__DATA TO PROCESS__.
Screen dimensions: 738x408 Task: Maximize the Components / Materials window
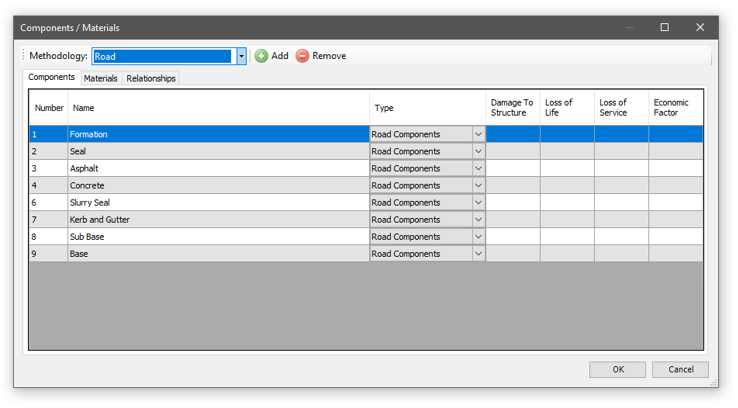pyautogui.click(x=664, y=28)
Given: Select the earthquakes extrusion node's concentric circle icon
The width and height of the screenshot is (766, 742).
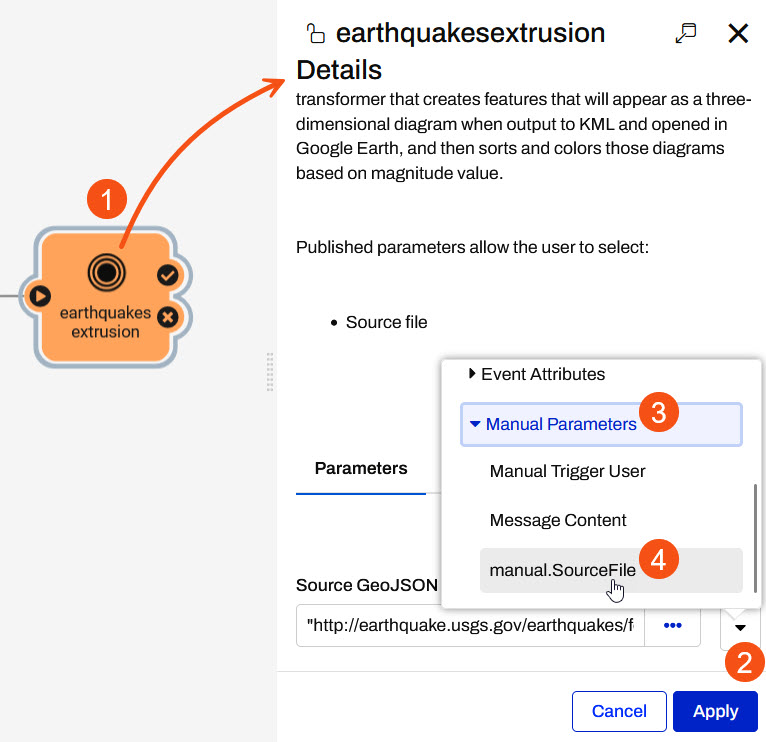Looking at the screenshot, I should 105,270.
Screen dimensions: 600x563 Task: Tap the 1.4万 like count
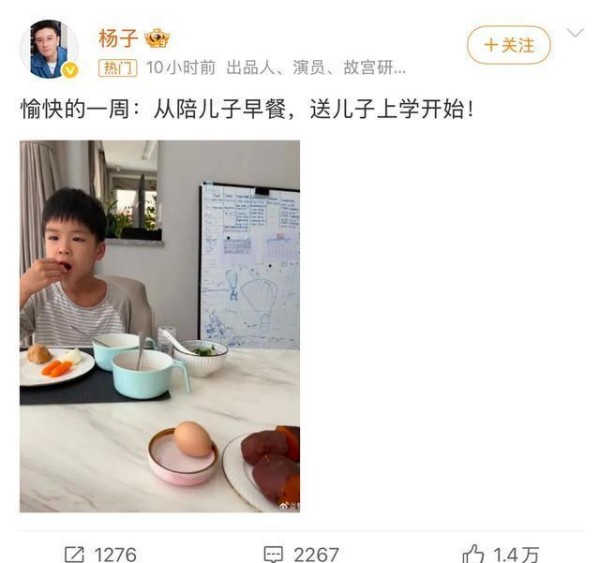[516, 554]
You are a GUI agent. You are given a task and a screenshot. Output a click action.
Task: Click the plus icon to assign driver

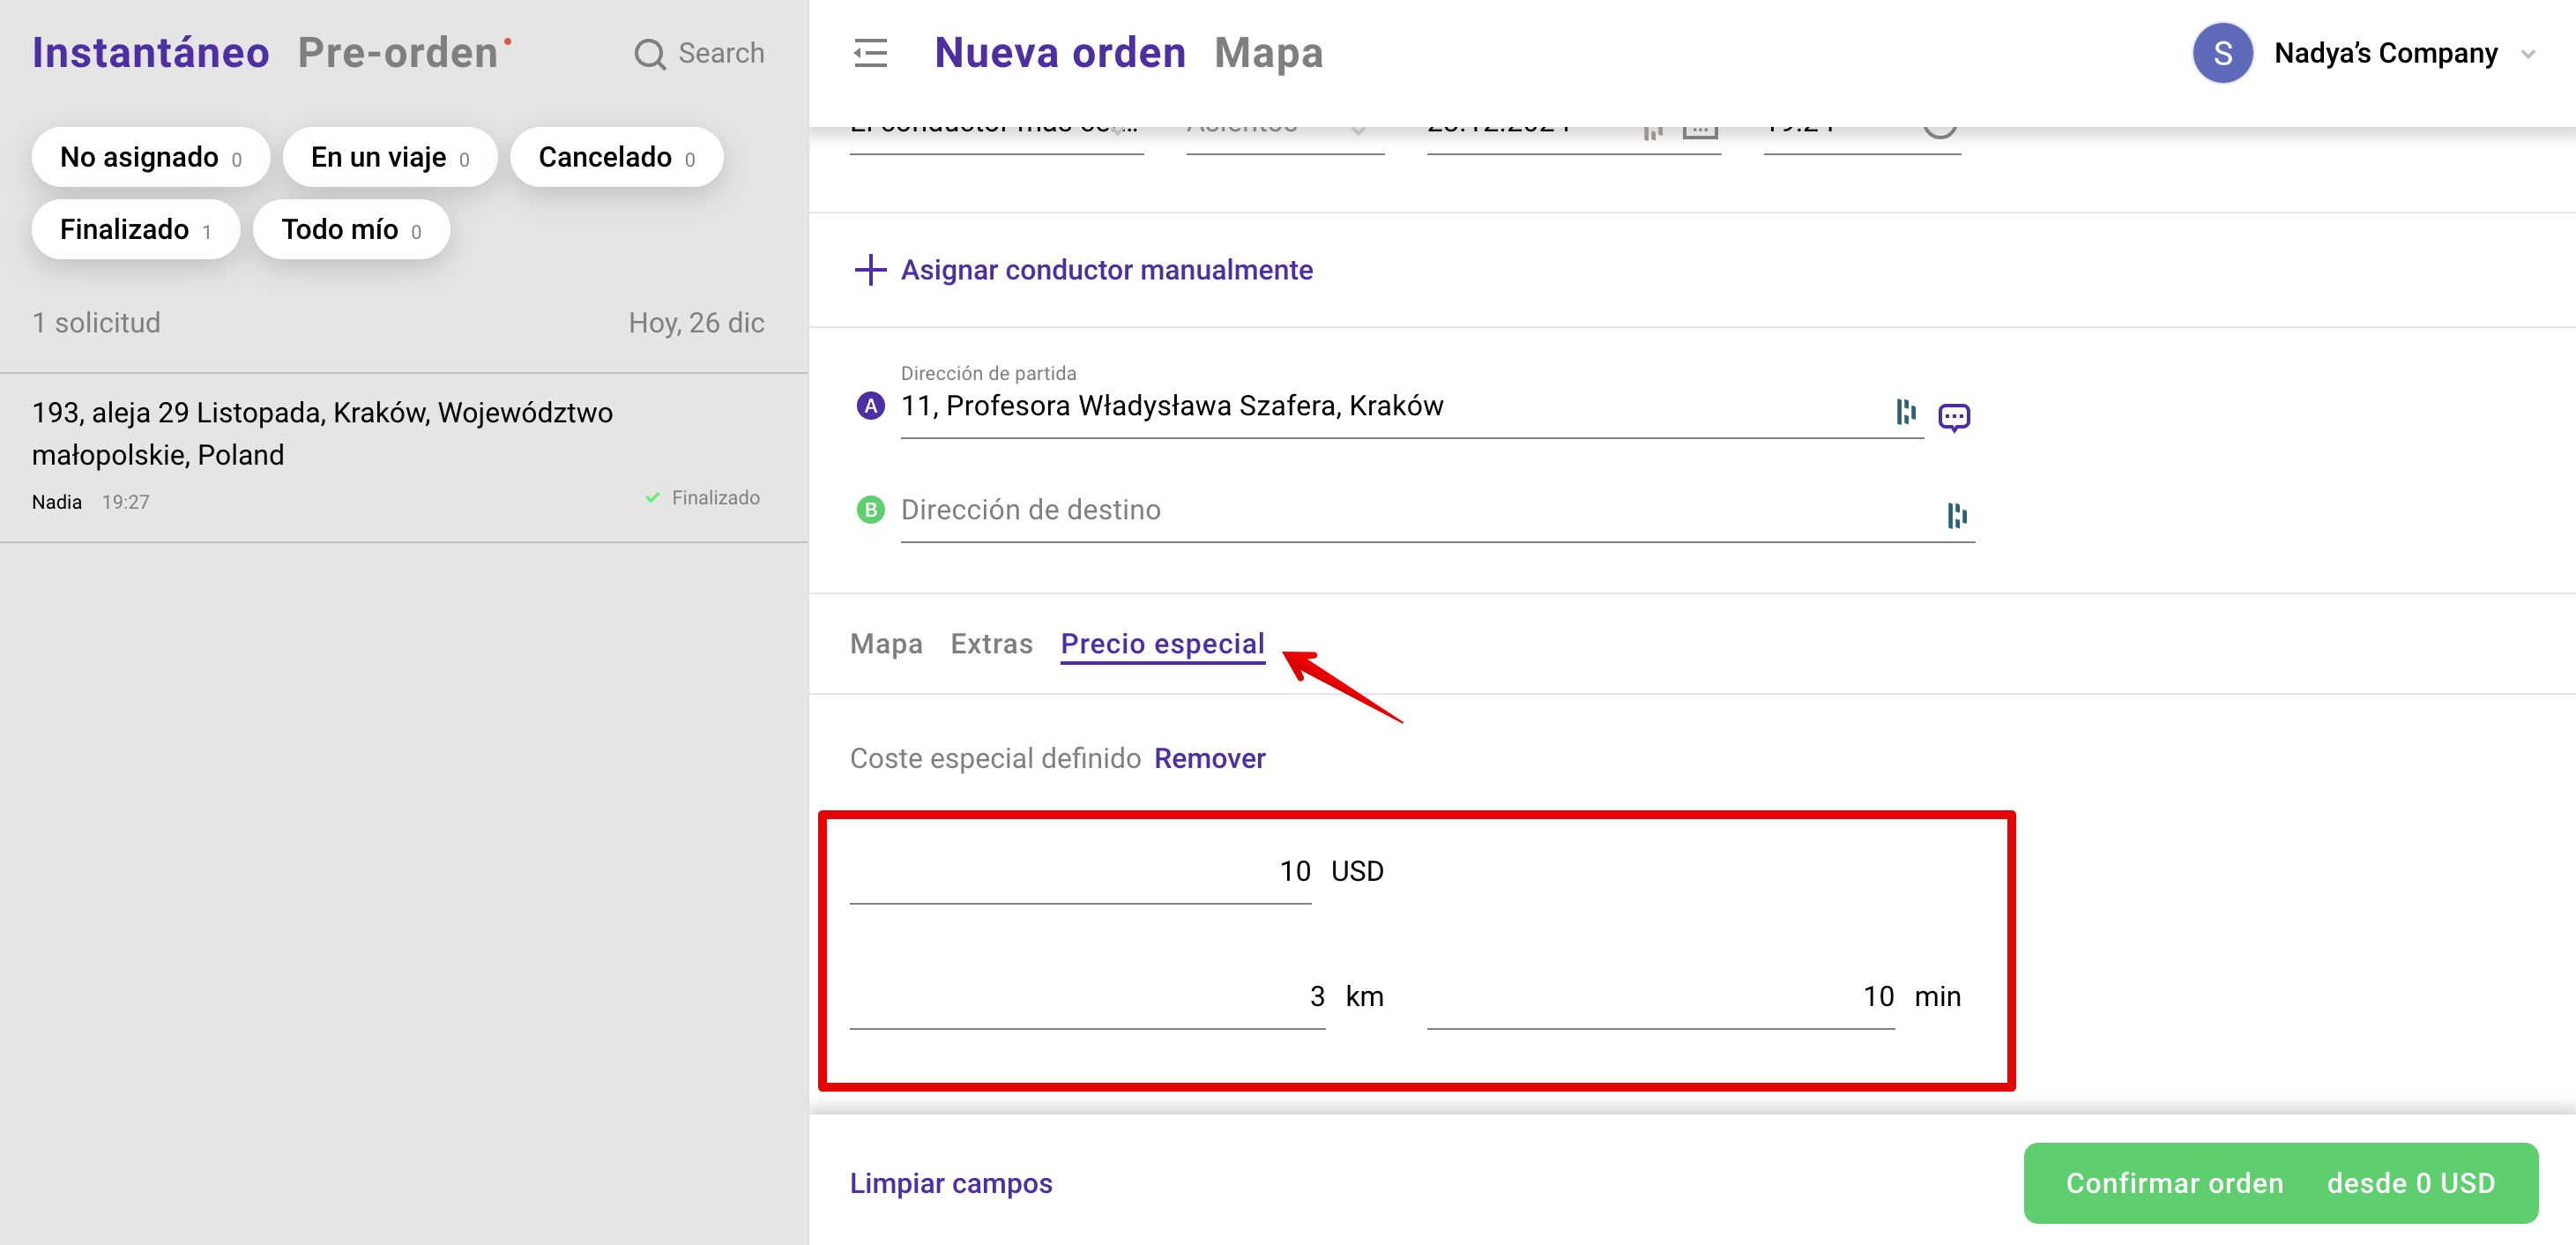(870, 270)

__SET TASK__.
Copy every row above word for word, leaving out the pictures.

__THE REPLY__.
Screen dimensions: 738x408 Task: Maximize the Components / Materials window
pyautogui.click(x=664, y=28)
Given: Select the earthquakes extrusion node's concentric circle icon
The width and height of the screenshot is (766, 742).
Looking at the screenshot, I should 105,270.
Screen dimensions: 600x563 Task: Tap the 1.4万 like count
[516, 554]
You are a GUI agent. You are given a task and a screenshot. Output a click action.
Task: Click the plus icon to assign driver

(870, 270)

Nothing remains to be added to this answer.